── EXCERPTED TEXT

# Couple Gets Paid to Drive Solar-Fueled Nissan LEAF



## Guest (Jul 19, 2011)

I charge my Leaf from Solar Too. Can't beat clean power. Check the blog.


----------



## Ziggythewiz (May 16, 2010)

So I guess you're getting paid to drive too? Does that check come from GM or GE?


----------



## Guest (Jul 20, 2011)

From El-Sol. Leaf is solar powered. 

Kia SUV 20mpg avg. 150,000 miles at $3 per gallon = $22,500 in fuel cost alone
Leaf $2 per 75 miles avg per charge at 2000 charges per 150,000 miles = $4000 fuel cost alone.

Net Savings of $18,500 bucks in my pocket saved. 

Total cost after rebates for the Leaf. $27,500. Fuel cost for 150,000 miles = $4000
Total cost for the Kia SUV. $26,000. Fuel cost for 150,000 miles = $22,500.


----------



## Ziggythewiz (May 16, 2010)

Yeah, I understand the savings, just like I save $4-5/day driving my EV vs the gasser, but I would never say I'm being paid to drive it. I don't like false headlines.

────
── STORED ROWS

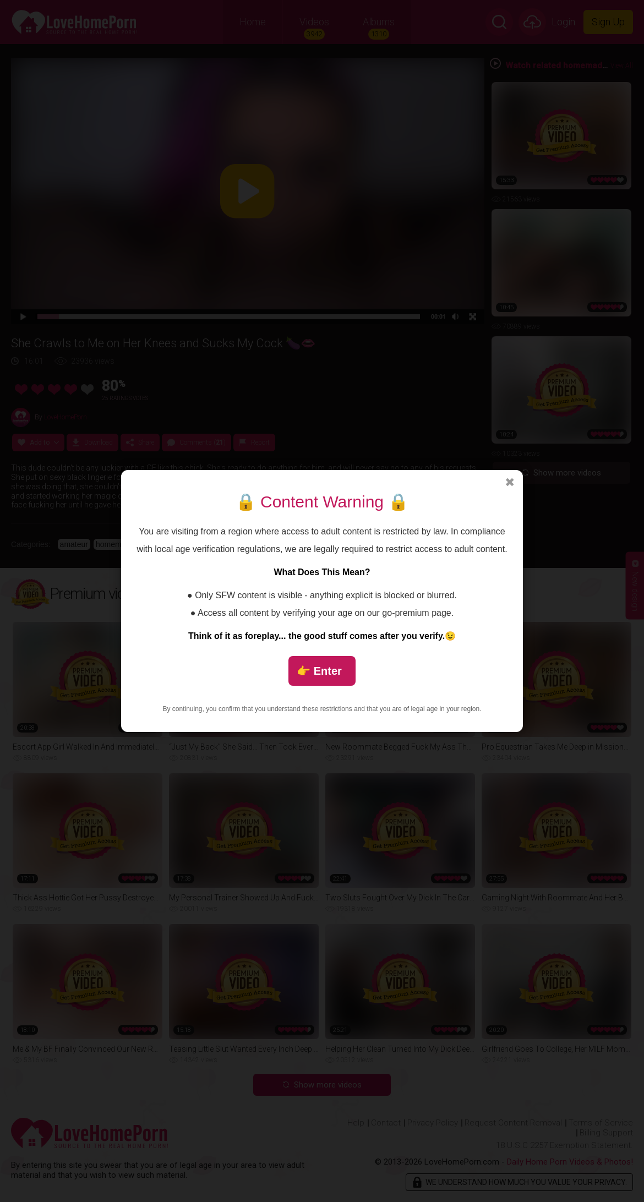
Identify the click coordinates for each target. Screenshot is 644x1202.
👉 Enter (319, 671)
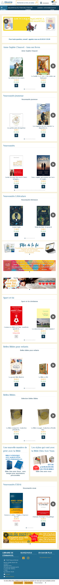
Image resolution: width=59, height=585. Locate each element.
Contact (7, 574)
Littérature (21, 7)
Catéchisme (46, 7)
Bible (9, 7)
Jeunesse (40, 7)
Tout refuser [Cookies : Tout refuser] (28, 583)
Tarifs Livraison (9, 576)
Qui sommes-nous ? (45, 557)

────
── STORED ROWS

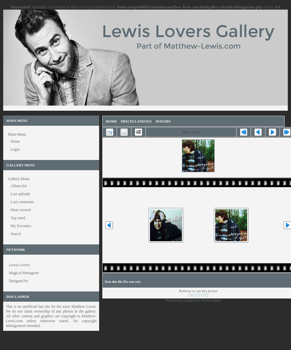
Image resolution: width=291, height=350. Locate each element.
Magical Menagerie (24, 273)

────
── STORED ROWS

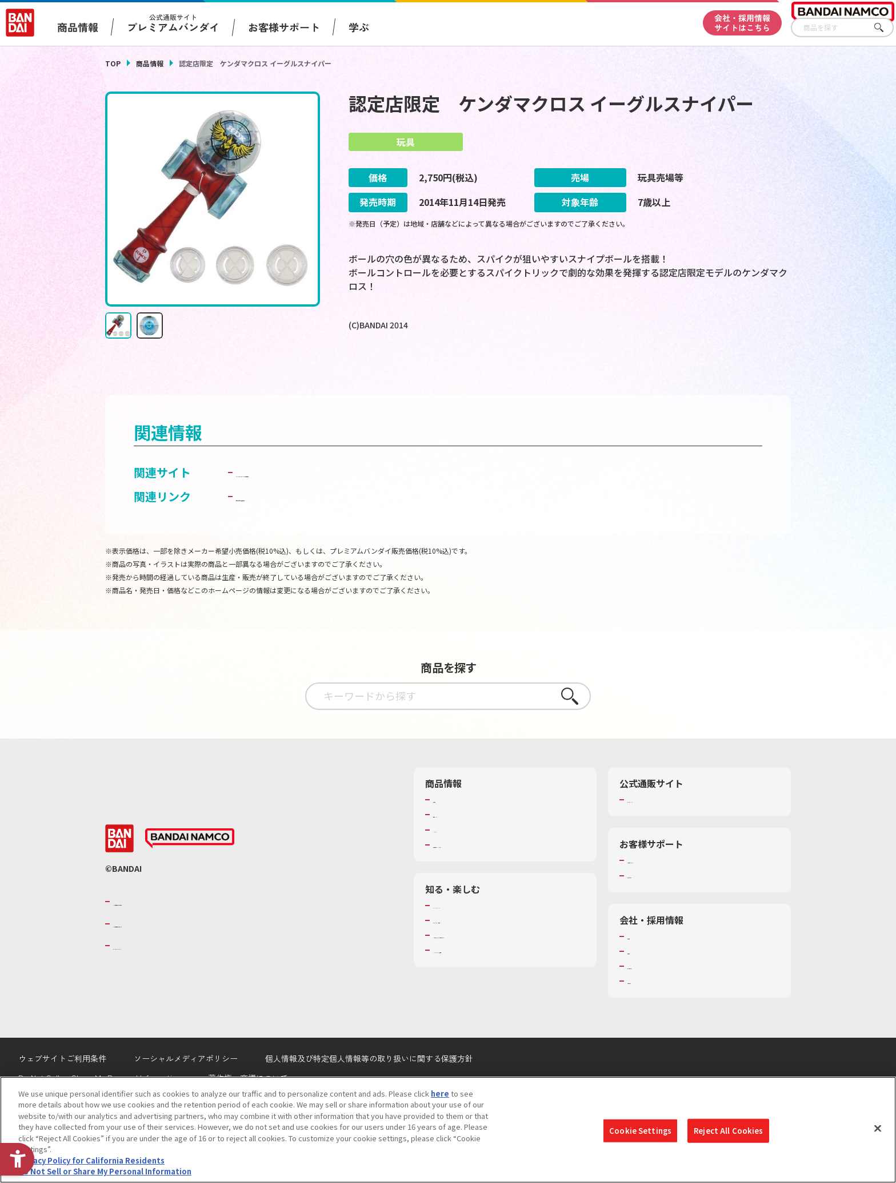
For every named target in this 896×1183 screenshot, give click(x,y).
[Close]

────

## COMPLETE THE FOLLOWING
**a.** Reproduce the Nissan Leaf forum thread word for word, everything from "## Guest (Jul 20, 2011)" down to "miles = $22,500.".
**b.** Answer these from the Nissan Leaf forum thread:
(i) What average fuel economy is given for the Kia SUV?
(ii) What total cost after rebates is listed for the Leaf?
(iii) How much per day does Ziggythewiz say he saves driving his EV instead of the gasser?
**c.** Carry the Nissan Leaf forum thread on past its final post.

## EXPECTED RESPONSES
**a.**
## Guest (Jul 20, 2011)

From El-Sol. Leaf is solar powered. 

Kia SUV 20mpg avg. 150,000 miles at $3 per gallon = $22,500 in fuel cost alone
Leaf $2 per 75 miles avg per charge at 2000 charges per 150,000 miles = $4000 fuel cost alone.

Net Savings of $18,500 bucks in my pocket saved. 

Total cost after rebates for the Leaf. $27,500. Fuel cost for 150,000 miles = $4000
Total cost for the Kia SUV. $26,000. Fuel cost for 150,000 miles = $22,500.

**b.**
(i) 20 mpg
(ii) $27,500
(iii) $4–5 per day

**c.**
----------



## Guest (Jul 20, 2011)

Those headlines make it sound like they are being paid by some company to drive and evaluate the vehicle. Dang, I wanna do that too. I actually like the way I am getting paid. Hell the savings in fuel alone are worth another whole car  Mmmmmm. Maybe another Leaf? Naaa. Not yet anyway.


----------



## Ziggythewiz (May 16, 2010)

Yeah, I thought they were being paid to beta test some Solar Leaf thing and wanted to know where to sign up. I can't afford either at the moment, but if someone wanted to foot the bill I'd be happy to provide feedback.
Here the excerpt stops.